━━ Source records ━━

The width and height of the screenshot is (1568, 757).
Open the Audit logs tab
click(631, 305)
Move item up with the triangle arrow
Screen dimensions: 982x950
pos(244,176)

━━━

Could you give back the rows from the line that contains "Move item up with the triangle arrow" through the end of the rows, with "triangle arrow" switched to "caret" and nothing else changed?

Written answer:
Move item up with the caret
Screen dimensions: 982x950
pos(244,176)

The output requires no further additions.